Posted by: Mike Freimuth | December 27, 2014 at 06:09 PM
You are not appreciating the difference between land and capital. Capital is a human-made institution dealing with proprietary claims to things (be they physical, intangible, or future income, etc). A land owner is speaking for land as capital, as it relates to his proprietary claim to either physically use it or lease it for someone else to use in a value-seeking process.
This is not the same thing as speaking for land as land. When dealing with land as its own unique factor of production, optimizing monetary values is not the be-all and end-all as it may be for capital. There are other things to consider, environmental and social. To say that these considerations should be met by other people buying up the property completely misses the point that land as land has to be distinguished from land as capital. If Albertans decided they agreed with Lougheed's arguments that oil sands development should be slowed down, then they should have some control over the situation. Same goes with mega-quarries in a rural Ontario county, or fracking that may poison ground water, or condo developments that price out residents from a neighbourhood. Land-use is a social beast whether value-seeking labour and capital owners like it or not.
Posted by: Victor Short | December 27, 2014 at 09:22 PM
Mike, you really should respond to Victor with intellectual honesty. It doesn't mean you gave to agree, but do you really consider land to have no social value. Is social replaceable with capital?
Posted by: Marcus A. | December 29, 2014 at 02:12 PM
A quick and hearty thanks from a non-economist. I had read the Saunders article, and was uneasy but did not quite know why. This post - the the ensuing debates - are wonderfully clear.
I hope you will continue with the occasional post that is accessible to those of us not trained in economics! Thanks. fc
Posted by: fc | December 31, 2014 at 08:08 AM
Although I'm not sure I agree with this criticism, I'm curious to know whether the Globe has responded. Unfortunately, they probably don't have the resources to do so, but anything published in their pages should be at least accurate and coherent.

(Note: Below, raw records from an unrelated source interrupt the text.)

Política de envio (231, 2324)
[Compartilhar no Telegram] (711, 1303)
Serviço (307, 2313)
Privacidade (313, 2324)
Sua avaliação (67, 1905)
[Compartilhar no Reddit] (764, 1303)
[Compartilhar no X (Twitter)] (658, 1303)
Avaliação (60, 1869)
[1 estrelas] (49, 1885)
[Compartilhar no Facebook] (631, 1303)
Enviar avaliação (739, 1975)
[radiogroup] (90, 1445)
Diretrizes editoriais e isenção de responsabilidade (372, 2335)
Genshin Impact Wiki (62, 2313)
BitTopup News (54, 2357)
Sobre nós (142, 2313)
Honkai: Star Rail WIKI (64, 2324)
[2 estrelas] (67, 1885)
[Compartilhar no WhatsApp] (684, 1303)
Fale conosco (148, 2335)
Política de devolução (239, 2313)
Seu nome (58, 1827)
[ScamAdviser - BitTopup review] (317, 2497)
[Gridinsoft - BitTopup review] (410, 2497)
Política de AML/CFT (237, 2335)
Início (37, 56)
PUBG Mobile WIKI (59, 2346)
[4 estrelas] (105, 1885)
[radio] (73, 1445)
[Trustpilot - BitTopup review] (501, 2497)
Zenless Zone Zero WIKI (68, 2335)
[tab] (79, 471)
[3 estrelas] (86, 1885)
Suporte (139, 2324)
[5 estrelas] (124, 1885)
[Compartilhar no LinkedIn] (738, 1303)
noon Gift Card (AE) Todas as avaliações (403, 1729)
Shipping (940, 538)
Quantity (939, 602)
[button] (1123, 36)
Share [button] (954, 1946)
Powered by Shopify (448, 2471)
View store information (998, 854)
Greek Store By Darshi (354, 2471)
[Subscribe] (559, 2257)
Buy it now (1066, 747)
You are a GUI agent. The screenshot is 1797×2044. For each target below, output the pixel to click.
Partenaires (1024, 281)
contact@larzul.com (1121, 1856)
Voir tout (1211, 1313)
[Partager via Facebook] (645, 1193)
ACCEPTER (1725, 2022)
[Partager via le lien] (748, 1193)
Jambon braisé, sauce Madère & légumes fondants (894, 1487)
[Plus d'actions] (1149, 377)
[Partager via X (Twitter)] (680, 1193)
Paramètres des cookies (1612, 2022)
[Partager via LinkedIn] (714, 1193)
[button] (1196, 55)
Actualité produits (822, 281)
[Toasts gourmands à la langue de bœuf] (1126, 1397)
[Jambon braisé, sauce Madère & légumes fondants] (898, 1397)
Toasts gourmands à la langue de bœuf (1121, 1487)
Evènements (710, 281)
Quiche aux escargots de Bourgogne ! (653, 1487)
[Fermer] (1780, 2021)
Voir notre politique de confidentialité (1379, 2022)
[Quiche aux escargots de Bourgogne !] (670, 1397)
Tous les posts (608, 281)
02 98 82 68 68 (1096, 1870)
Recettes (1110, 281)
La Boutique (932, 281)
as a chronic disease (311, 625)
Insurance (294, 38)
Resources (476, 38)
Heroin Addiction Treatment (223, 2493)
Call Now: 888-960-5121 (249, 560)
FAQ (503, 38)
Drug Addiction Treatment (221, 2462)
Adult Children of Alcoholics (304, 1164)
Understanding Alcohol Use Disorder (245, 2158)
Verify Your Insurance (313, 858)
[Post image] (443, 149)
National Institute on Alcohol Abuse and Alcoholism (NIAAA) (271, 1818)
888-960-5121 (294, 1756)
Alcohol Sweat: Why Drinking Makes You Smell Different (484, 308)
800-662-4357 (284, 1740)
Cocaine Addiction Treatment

And the Globe should be willing to engage with criticism to promote national debate. What else is a national newspaper good for? It's not as though we're about to have an election that could turn on resource economics....
Posted by: Senator-Elect | January 03, 2015 at 12:35 PM
A bit late to the party, but thanks for writing this. Great post. In uncertain times like this, much of my job involves dispelling myths perpetuated in the mainstream media so we can generate investment strategy recommendations based on facts and not fantasy. This post saved me a lot of time. Thank you again.